I didn’t want to blog about this but seems like I’m forced to.

Today while I was reading Planet KDE on Google Reader, I read something quite worrisome, this blog by Boudewijn Rempt. Worrisome because it seems to depict our ex-developer Andrea “lcars” Barisani as a newbie of software security and oCERT as a scam.

Now, I have worked with Andrea quite a bit in Gentoo, and oCERT is the security handler for the xine project as well as my first contact when I find interesting things . I wouldn’t believe for an instant that Andrea would try to sneak in a backdoor in the code. Still worth noting because I do have a responsibility for the xine project, so I don’t think he’d be upset with me doublechecking the facts.

I thus asked Robert about it and he pointed out that our very own Ferris reported the failure! (and I would like to thank once again Ferris for always checking test failures, especially for security issues, it’s not the first time he catches something like that). And as Boudewijn said in the post update, Marc Deslauriers from KUbuntu identified the problem in a change from upstream that was reverted.

Okay so why am I writing this post? Well, I first protested on the blog comments to say that if the two of them never heard of Andrea or oCERT, that’s quite their problem. And that trusting upstream just because, well, it’s upstream is not always the right thing; as it turns out it was an upstream mistake after all. I also noted that the post itself was FUD against Andrea and oCERT from a spiteful upstream that tried to put the blame on malice, and that if we are to insult somebody as having not to be trusted because one patch out of a lot that Andrea coordinated before fails, then we should start looking at every project’s commits to see who has introduced which security bug and then point them out as malicious.

Interestingly enough though, expecting a reply, I noticed that the post now has no comment at all. When I posted mine there were another in Andrea’s defence with the author’s replying that even if it was a mistake he was not to be trusted; one from me with a reply from another person, my reply to that and a comment from “joe” pointing out it was upstream. That makes six comments, not zero. I checked a couple of times to make sure it wasn’t a broken cached page too.

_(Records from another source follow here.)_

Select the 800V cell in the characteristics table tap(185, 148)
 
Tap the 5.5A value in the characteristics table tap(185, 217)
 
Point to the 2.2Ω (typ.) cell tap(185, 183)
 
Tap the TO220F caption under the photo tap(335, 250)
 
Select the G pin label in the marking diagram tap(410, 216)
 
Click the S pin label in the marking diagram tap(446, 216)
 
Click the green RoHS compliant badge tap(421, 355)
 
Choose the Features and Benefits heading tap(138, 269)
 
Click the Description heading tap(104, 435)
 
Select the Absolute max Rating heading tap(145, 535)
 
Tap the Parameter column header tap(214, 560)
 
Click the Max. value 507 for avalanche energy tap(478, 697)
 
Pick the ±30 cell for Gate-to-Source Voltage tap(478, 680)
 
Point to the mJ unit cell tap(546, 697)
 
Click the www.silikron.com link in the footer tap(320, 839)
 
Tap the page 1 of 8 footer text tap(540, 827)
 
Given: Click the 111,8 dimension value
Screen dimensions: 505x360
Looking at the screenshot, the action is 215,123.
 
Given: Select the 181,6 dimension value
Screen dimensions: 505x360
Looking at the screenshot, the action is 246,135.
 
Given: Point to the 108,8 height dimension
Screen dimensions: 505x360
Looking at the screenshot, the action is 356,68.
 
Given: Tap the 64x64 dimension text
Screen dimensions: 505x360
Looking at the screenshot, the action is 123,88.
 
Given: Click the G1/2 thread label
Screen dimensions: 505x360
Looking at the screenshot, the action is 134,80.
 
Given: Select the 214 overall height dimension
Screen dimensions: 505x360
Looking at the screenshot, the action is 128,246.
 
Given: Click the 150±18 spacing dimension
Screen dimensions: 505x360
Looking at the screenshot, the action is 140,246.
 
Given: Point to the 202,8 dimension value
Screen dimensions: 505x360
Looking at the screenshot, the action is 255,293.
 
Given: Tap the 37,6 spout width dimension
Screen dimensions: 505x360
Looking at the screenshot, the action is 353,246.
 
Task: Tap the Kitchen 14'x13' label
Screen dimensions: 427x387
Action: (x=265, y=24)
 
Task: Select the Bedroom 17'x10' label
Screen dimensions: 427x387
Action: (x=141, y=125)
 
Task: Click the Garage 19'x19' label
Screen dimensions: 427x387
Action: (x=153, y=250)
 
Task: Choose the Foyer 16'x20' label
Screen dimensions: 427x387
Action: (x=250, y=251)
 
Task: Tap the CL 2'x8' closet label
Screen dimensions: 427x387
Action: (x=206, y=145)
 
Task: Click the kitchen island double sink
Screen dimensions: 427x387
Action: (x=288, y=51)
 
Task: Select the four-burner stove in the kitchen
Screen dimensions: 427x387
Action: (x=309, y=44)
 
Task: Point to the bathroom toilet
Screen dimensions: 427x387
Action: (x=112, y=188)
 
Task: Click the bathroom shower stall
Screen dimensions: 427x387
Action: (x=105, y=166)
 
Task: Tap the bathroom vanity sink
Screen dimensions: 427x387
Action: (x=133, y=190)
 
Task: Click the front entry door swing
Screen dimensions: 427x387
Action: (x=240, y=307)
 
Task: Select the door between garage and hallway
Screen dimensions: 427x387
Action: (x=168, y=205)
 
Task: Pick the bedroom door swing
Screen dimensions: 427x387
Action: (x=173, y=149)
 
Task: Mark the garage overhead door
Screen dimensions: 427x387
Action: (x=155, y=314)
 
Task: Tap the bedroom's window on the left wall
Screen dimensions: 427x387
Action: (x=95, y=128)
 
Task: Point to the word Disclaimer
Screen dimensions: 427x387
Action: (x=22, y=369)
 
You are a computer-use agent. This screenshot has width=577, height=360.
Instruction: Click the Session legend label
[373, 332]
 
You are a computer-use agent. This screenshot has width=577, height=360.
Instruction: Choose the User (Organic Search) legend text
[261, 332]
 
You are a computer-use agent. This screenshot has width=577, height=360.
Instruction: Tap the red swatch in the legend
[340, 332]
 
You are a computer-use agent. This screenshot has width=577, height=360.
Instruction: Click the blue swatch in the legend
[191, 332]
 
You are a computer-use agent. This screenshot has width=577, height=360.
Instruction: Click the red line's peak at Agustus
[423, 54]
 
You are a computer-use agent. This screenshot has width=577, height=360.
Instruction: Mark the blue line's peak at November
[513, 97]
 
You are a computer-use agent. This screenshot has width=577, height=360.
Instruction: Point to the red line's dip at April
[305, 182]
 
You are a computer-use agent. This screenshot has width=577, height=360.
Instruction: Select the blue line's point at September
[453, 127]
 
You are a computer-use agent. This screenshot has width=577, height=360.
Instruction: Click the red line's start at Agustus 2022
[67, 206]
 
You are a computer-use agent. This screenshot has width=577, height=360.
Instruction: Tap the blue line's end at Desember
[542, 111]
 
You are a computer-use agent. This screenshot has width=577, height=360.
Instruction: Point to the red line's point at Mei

I could think this was a bona fide mistake of the database, blog admin panel or anything like that, but as my post’s title say, you get what you ask for, and I am now to understand that Boudewijn Rempt has maliciously deleted the comments that pointed out he was just reporting a woeful reply full of FUD, and he is, thus, not to be trusted.

And if I were to apply his own logic, the whole Krita project’s code should not be trusted, it might be just one huge big backdoor. But I know some of the people working on KOffice are pretty cool and nice guys so I wouldn’t want to say that. But sure as death, I’d wish that some of Boudewijn Rempt peers in the KDE project were to actually try to teach him that this type of posts are just poison against the people who tried to help the community, maybe he’d be able to trust those. Or maybe he’ll just feel angry that I’m reusing part of his own strategy against him.

You get what you ask for, as I said.